Because dental coverage is so extremely rare on medical insurance plans, our staff will not ask for your medical insurance card. If you know you have dental coverage on your medical insurance, it is your responsibility to let us know (but make sure that dental coverage is accepted at our office first by calling your medical insurance company and asking!).
If you are diagnosed for an appliance to help you with TMJ or teeth grinding, it might be covered by your medical insurance and not your dental insurance. If this is diagnosed for you, our staff will then ask you for your medical insurance information.
“Is there a discount for out of pocket payers who do not have dental insurance?”

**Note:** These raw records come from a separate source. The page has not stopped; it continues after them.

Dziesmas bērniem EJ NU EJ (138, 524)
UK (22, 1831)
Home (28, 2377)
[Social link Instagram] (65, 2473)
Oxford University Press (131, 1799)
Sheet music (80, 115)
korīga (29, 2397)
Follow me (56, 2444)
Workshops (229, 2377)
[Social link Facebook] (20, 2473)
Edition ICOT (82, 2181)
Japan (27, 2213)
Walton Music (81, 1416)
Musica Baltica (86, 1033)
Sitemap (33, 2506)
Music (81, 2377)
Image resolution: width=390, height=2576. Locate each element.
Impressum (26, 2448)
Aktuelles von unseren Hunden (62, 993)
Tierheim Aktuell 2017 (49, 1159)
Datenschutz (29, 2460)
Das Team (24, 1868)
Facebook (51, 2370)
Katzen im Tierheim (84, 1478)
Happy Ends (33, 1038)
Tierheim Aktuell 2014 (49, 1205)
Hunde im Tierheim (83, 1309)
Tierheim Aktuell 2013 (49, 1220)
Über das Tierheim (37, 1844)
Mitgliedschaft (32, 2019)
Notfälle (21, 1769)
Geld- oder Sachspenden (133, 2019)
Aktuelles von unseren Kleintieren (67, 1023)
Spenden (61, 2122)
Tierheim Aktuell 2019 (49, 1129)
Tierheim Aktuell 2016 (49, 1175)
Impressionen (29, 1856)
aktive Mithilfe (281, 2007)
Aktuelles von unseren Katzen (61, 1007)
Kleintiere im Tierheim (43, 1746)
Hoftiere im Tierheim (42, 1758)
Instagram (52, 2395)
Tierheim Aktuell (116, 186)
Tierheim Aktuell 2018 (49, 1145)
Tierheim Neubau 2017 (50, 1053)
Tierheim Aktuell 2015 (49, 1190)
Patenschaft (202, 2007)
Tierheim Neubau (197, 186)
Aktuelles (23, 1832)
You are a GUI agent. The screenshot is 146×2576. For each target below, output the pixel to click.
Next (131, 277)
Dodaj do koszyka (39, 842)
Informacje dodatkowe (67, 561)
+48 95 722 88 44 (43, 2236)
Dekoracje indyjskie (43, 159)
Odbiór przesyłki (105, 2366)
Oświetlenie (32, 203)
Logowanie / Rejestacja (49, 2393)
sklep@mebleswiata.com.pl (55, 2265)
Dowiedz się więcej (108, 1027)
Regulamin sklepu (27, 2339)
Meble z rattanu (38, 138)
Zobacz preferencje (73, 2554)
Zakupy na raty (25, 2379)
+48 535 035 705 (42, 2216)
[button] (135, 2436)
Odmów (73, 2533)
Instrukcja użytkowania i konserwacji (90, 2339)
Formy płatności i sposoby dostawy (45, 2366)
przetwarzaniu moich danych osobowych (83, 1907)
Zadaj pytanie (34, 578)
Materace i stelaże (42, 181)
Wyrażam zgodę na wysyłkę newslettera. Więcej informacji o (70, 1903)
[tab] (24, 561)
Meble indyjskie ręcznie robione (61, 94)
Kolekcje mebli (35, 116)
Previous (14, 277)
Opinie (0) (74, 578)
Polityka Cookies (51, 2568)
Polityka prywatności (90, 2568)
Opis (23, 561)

Yes. For those who do not have dental insurance, we offer a 5% discount on all services. We do require payment on the day of treatment.
Insurances We Accept at Affiliated Dentists Madison:
- AETNA PPO
- AETNA DENTAL ACCESS
- AMERICAN DENTAL PROFESSIONAL
- ANTHEM (BLUE CROSS BLUE SHIELD)
- DELTA DENTAL PPO AND PREMIER
- DENTAL CARE ADVANTAGE (With copayments due day of service.)
- DENTAL HEALTH ALLIANCE (DHA)
- DENTAL WELLNESS PARTNERS
- CONNECTICUT DENTAL
- CONNECTION DENTAL
- GROUP HEALTH
- HUMANA ACCESS
- TRICARE (METLIFE)
- USA DENTAL (With copayments due day of service.)
- UNITED HEALTHCARE (UHC)
- UNITED CONCORDIA
Insurances We Do Not Accept at Affiliated Dentists Madison
- MEDICAL ASSISTANCE
- PHYSICIANS PLUS
If you have any questions, please contact the insurance customer service line on the back of your insurance card. If you do not have insurance, please call our offices and we can answer questions related to your first visit. Schedule an appointment online today.
How to Transfer Your Records to Affiliated Dentists
Once you have an appointment set up at one of our offices, all you have left to do is have your most recent x-rays transferred to our clinic. To do that, please contact your old dental clinic and let them know you are going to a new office. They will need you to sign a document authorizing them to release your records from their clinic for HIPAA policies. Once they are signed for, you can have them mail us the x-rays or email them to us directly. If they will be emailed, make sure they are sent to the correct clinic: [email protected] or [email protected]. And that’s it!
Now all you have to do is relax until your appointment!